§ **Exercise brief**
Recast the listing as a numbered list, from its first line through the line holding "I will point(44,24).", inclusive, and leave out any blank lines.

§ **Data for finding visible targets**
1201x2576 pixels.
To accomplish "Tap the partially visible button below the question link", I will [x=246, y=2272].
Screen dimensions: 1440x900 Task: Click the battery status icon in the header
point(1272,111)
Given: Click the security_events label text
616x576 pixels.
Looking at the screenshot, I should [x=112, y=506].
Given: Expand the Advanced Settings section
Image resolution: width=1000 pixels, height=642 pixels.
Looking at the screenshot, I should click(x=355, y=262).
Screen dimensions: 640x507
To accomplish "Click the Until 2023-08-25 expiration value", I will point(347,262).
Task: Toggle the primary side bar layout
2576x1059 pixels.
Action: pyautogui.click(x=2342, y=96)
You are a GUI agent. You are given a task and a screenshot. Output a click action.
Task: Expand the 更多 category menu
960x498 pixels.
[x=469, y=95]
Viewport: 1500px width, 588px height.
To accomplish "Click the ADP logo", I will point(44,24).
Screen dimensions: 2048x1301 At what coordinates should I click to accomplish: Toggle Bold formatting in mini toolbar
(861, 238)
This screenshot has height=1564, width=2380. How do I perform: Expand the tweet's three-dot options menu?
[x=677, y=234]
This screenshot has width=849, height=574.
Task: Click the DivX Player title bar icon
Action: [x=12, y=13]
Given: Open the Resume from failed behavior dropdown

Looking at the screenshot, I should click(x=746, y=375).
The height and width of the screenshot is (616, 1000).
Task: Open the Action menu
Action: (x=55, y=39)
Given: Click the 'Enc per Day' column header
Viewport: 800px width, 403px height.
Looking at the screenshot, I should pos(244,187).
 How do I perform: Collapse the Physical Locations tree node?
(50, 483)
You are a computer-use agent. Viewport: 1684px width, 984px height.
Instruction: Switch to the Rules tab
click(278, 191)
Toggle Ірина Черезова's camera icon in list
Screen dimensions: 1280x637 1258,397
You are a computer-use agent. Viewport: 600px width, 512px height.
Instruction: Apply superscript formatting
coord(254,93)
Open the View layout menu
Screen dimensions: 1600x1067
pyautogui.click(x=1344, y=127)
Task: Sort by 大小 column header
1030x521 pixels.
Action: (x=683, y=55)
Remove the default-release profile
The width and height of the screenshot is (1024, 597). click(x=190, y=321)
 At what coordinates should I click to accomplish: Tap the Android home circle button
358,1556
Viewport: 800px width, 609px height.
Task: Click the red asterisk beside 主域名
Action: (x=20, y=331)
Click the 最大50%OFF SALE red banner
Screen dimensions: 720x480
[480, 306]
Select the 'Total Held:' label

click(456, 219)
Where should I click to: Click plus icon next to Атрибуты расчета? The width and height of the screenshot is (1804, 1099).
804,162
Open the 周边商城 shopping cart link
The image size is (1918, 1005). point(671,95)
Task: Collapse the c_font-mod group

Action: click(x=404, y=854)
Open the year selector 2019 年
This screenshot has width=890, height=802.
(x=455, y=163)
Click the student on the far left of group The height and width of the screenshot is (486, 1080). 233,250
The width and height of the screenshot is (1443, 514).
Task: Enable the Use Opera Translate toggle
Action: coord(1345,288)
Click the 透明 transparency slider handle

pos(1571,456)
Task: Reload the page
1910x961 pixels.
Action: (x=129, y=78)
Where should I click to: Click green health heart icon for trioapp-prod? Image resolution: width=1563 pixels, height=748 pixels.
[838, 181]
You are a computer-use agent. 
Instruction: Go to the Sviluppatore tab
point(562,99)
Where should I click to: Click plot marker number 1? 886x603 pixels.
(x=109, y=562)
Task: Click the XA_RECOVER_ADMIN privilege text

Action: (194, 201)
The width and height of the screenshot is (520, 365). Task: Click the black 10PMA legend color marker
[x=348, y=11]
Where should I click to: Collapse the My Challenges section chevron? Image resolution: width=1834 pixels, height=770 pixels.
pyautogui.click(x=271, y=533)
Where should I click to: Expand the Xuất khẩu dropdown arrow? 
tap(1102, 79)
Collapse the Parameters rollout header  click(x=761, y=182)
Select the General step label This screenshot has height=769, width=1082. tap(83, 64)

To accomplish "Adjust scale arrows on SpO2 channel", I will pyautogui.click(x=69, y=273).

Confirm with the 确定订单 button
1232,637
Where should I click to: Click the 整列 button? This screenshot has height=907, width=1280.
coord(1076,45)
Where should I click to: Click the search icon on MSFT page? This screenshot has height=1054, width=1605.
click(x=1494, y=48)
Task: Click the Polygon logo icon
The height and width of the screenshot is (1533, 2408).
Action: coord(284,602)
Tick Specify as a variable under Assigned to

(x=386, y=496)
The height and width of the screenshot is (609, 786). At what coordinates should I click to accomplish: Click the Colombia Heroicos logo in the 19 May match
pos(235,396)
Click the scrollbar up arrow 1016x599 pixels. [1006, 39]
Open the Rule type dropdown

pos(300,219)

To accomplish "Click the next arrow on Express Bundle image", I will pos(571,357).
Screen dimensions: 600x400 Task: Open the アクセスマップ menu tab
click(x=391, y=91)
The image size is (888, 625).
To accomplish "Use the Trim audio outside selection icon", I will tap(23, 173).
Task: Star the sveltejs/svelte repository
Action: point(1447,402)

§ **Worked answer**
1. 1201x2576 pixels.
2. To accomplish "Tap the partially visible button below the question link", I will [x=246, y=2272].
3. Screen dimensions: 1440x900 Task: Click the battery status icon in the header
4. point(1272,111)
5. Given: Click the security_events label text
6. 616x576 pixels.
7. Looking at the screenshot, I should [x=112, y=506].
8. Given: Expand the Advanced Settings section
9. Image resolution: width=1000 pixels, height=642 pixels.
10. Looking at the screenshot, I should click(x=355, y=262).
11. Screen dimensions: 640x507
12. To accomplish "Click the Until 2023-08-25 expiration value", I will point(347,262).
13. Task: Toggle the primary side bar layout
14. 2576x1059 pixels.
15. Action: pyautogui.click(x=2342, y=96)
16. You are a GUI agent. You are given a task and a screenshot. Output a click action.
17. Task: Expand the 更多 category menu
18. 960x498 pixels.
19. [x=469, y=95]
20. Viewport: 1500px width, 588px height.
21. To accomplish "Click the ADP logo", I will point(44,24).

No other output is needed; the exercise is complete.